In 1996, I was taking part in James Levine’s 25th anniversary gala and was thrilled to be asked to sing Brunnhilde’s immolation scene from “The Ring.” There were many legendary singers taking part, and I felt very honored to be there. I knew that Birgit Nilsson was also there to make a speech toward the end of the evening. There was a moment in the middle of my singing when I suddenly thought that she was backstage and probably listening, but I tried to push it from my mind as quickly as possible and concentrate on the singing. When I came offstage, a stage manager told me Birgit would like to meet me, and I should go to her dressing room. I was very nervous—much more so than I had been during the immolation scene—and I knocked on her door to hear a voice saying, “Just a moment” followed by a few “ho-jo-to-hos” (the Walkyries’ battle cry) from her bathroom! She then poked her head out of the door, and an arm to shake my hand, and said some very nice things to me about my singing. I was thrilled, not just to meet her, but for her gracious manner and abundant humor. Everything Joseph had said was indeed true!

My second meeting with Ms. Nilsson was on the 40th anniversary of her Met debut as Isolde. I was singing Isolde that afternoon for the broadcast matinee, and she was to take part in a broadcast interview during the first intermission. I had heard she would be in the house that afternoon, and from the stage I could see her sitting in the general manager’s box. It was a little intimidating to see the greatest Isolde hearing my performance of her role. I asked if it would be possible to have a photograph taken with her, so at the second interval I was taken to the reception room and met her for the second time. She kissed me on both cheeks and said how much she was enjoying the performance and how well the role suited me, which was lovely to hear from her. She then suggested I shouldn’t chat anymore as I still had the third act to sing. I pointed out that my bit was well over an hour away, as is often the case with Wagner, and she laughed.

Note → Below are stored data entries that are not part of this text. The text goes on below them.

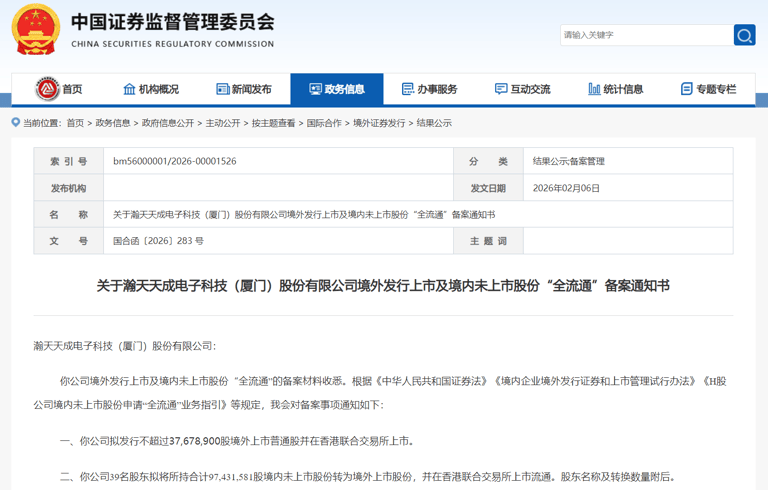Image resolution: width=768 pixels, height=490 pixels.
Task: Open 政府信息公开 breadcrumb link
Action: 168,123
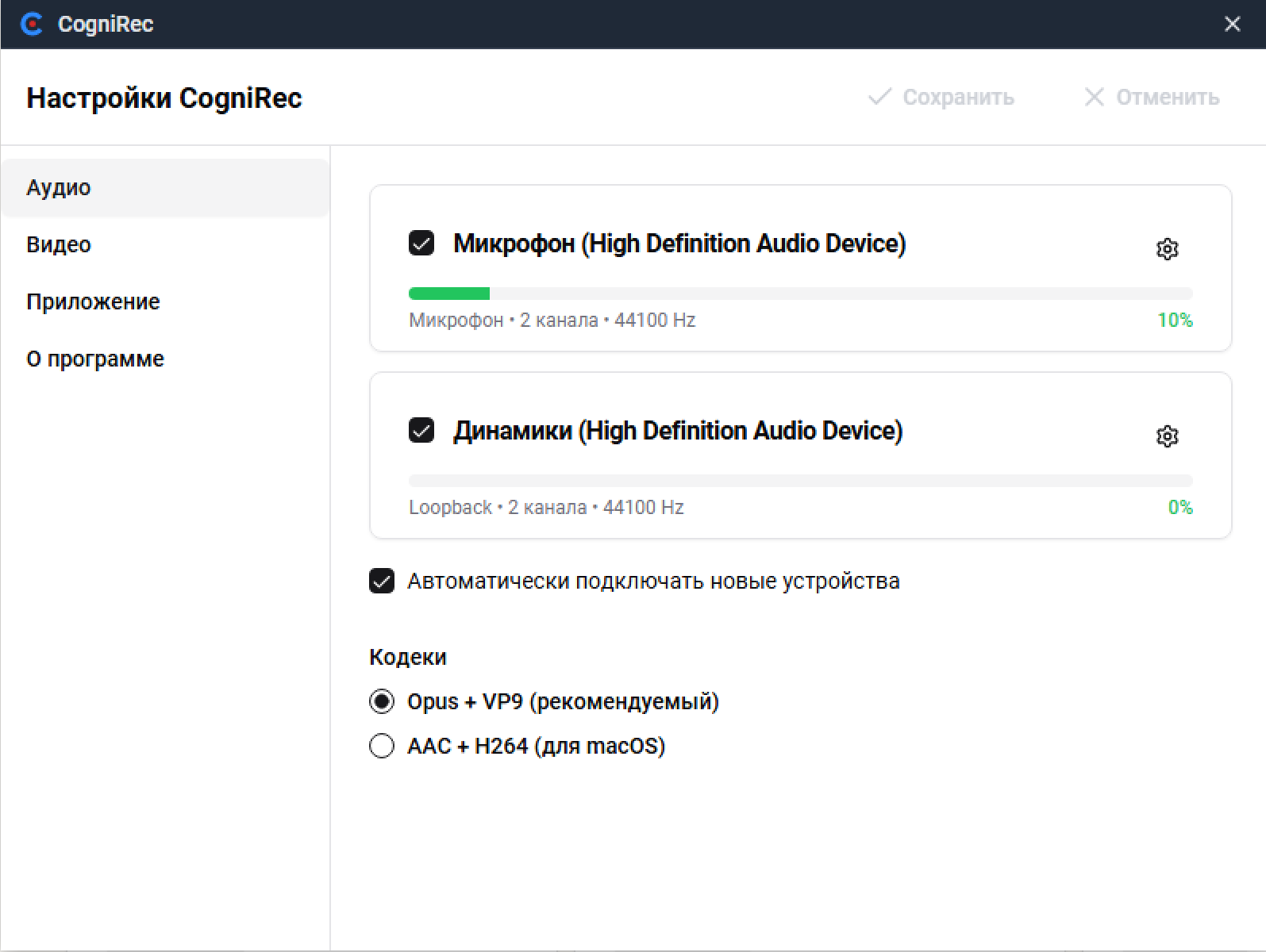Click the microphone 10% level readout
The image size is (1266, 952).
click(1175, 321)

I am currently singing my first Rosalinde in Die Fledermaus with Seattle Opera, and when her death was announced last week, the general director, Speight Jenkins, said he would like to pay a tribute to her in some way. He asked if I would sing Isolde’s “Liebestod” at the party scene in the second act. I was a little concerned that this wouldn’t fit well into a comedy and would be difficult for the audience to accept, but he thought not, so on Saturday night, in the party scene, I did indeed sing Isolde, while dressed as a Hungarian countess. It struck me, while singing, how much Birgit would have loved the idea of the “Liebestod” being performed during an operetta and probably would have laughed. She herself, on a recording of Fledermaus, sang “I Could Have Danced All Night” from My Fair Lady, so she was certainly game for a joke. On repeated occasions, she remarked that the most important thing for singing Wagner was a pair of comfortable shoes, and in a performance of Siegfried, she wore a “Do Not Disturb” sign when Siegfried goes to wake her from her magic sleep. One of my favorite quotes of hers was when someone commented how down-to-earth she was, to which she replied it was so that “when you fall down, it won’t hurt so much.”